> [What this task involves]:
Can you retype every line of the listing below word for word, leaving the pictures out?

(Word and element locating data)

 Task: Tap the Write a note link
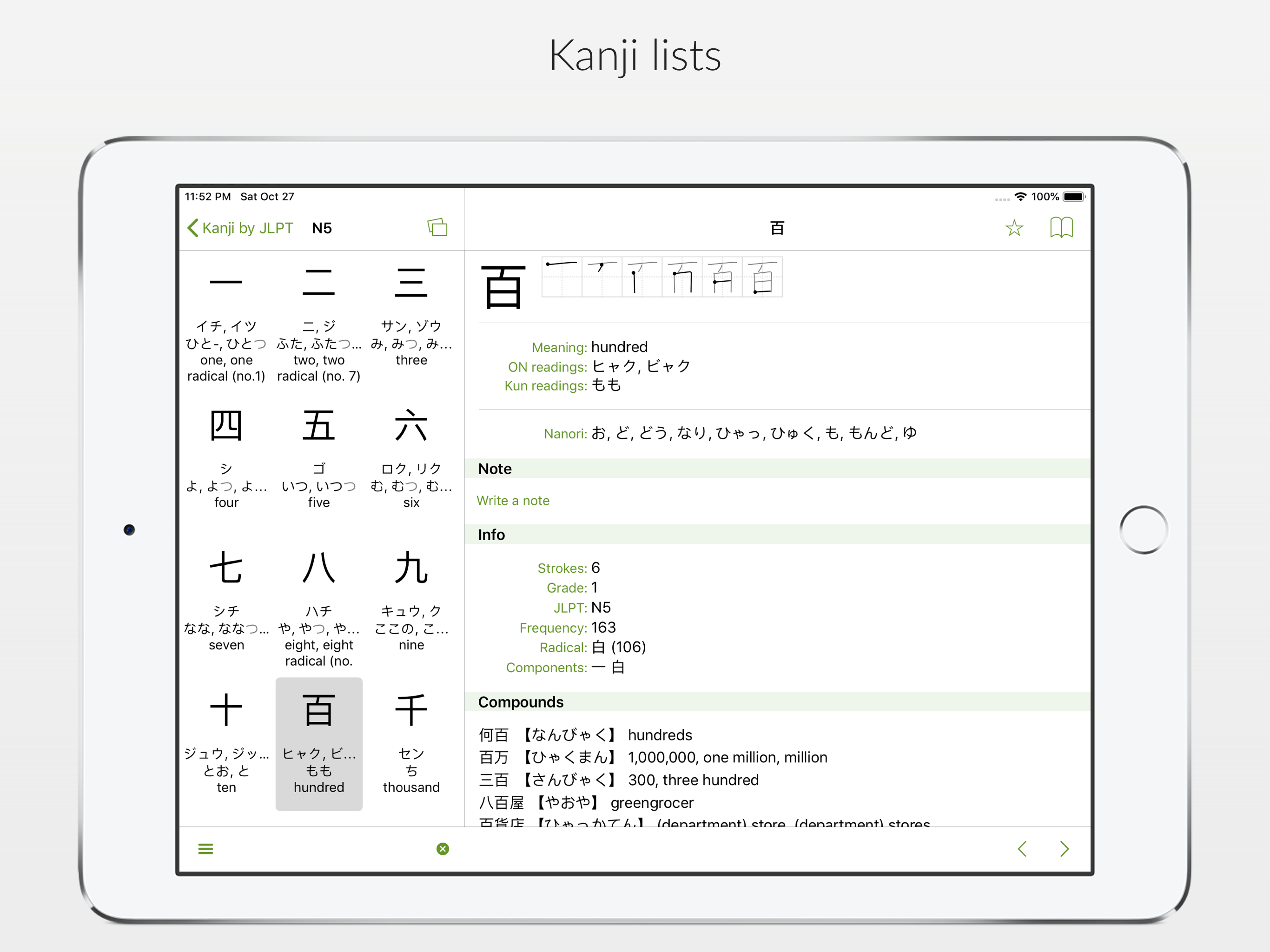513,501
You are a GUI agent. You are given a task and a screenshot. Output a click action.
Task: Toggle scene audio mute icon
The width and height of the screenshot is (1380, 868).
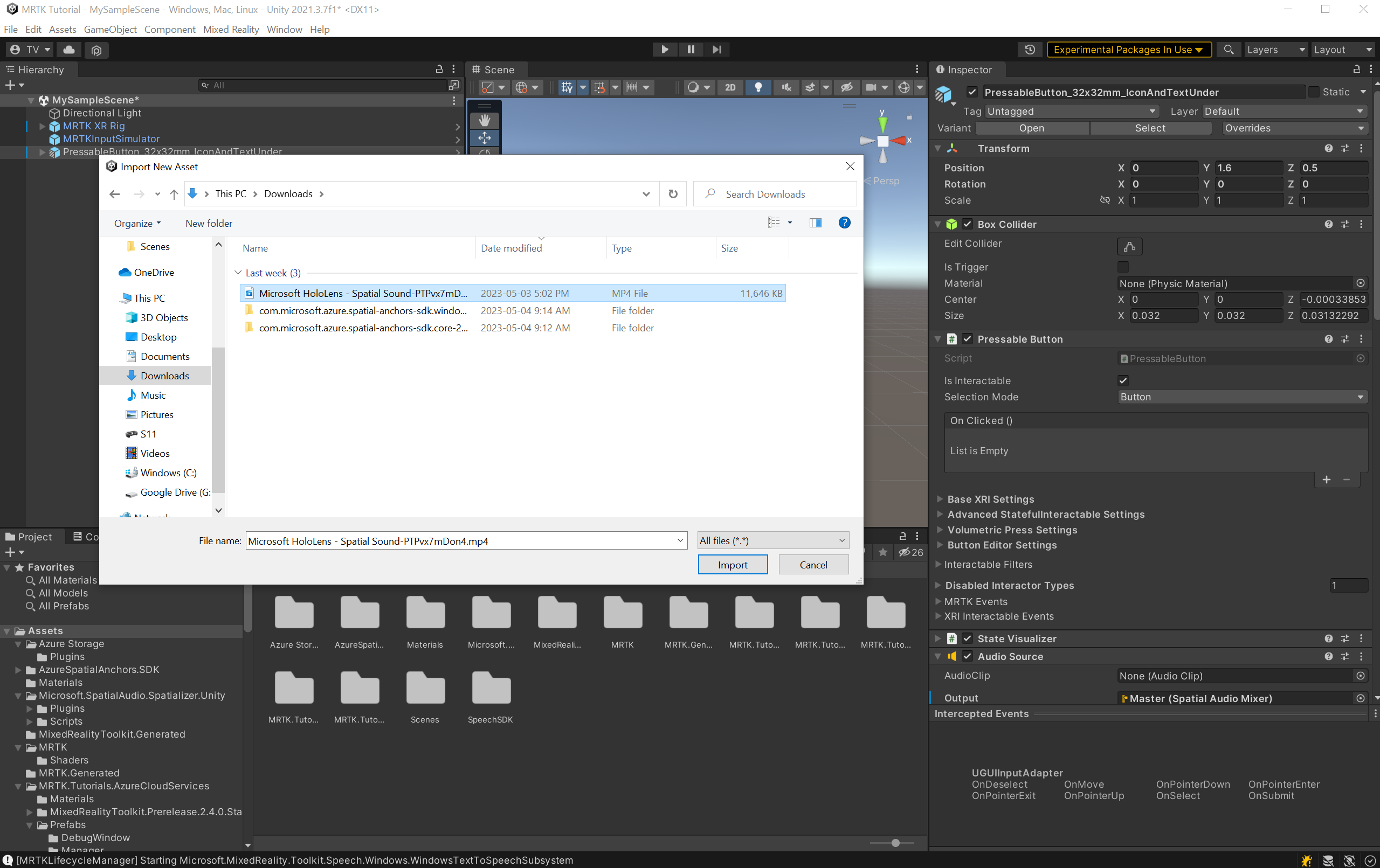pyautogui.click(x=786, y=87)
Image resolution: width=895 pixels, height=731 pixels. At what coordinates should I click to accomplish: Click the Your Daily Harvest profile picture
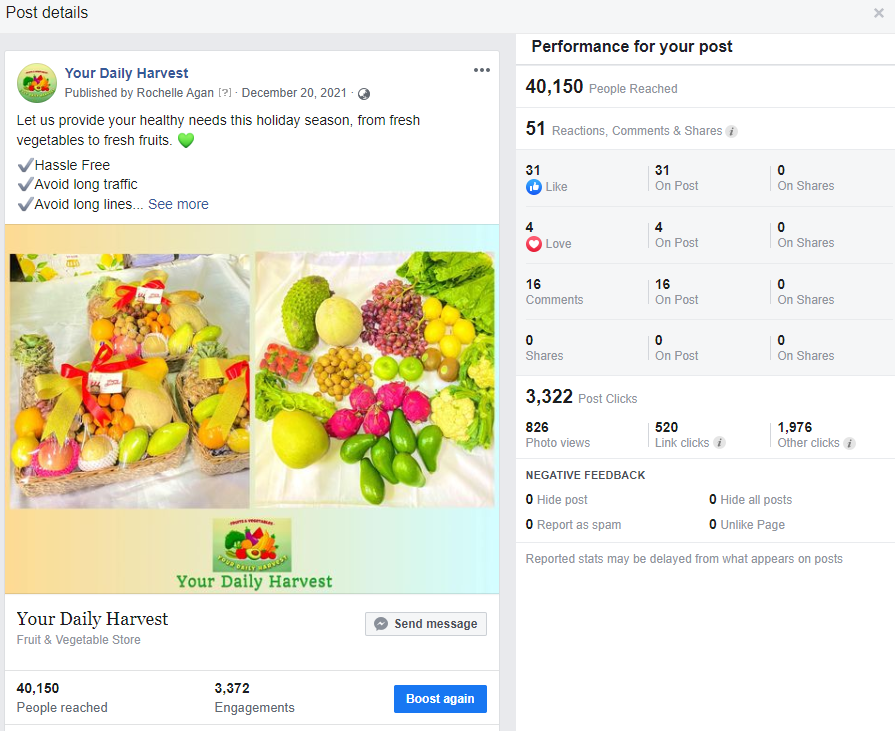37,83
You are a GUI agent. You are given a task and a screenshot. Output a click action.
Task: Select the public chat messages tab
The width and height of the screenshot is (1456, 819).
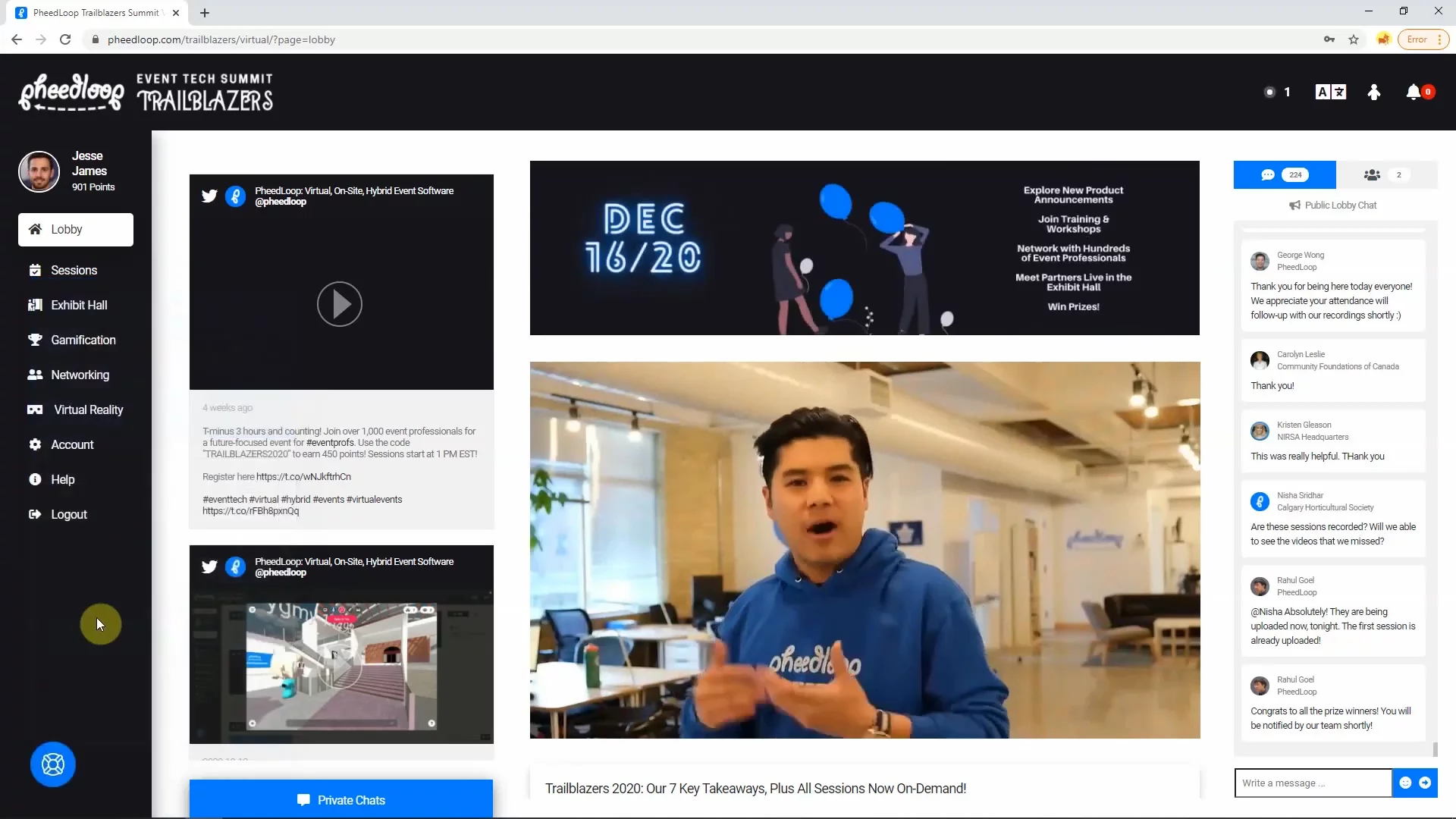tap(1284, 174)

> [Exercise result]:
 Task: Tap the Write a note link
513,501
You are a GUI agent. You are given a task and a screenshot. Output a click action.
Task: Toggle scene audio mute icon
The width and height of the screenshot is (1380, 868).
pyautogui.click(x=786, y=87)
Image resolution: width=895 pixels, height=731 pixels. At what coordinates should I click to accomplish: Click the Your Daily Harvest profile picture
37,83
You are a GUI agent. You are given a task and a screenshot. Output a click action.
Task: Select the public chat messages tab
The width and height of the screenshot is (1456, 819).
tap(1284, 174)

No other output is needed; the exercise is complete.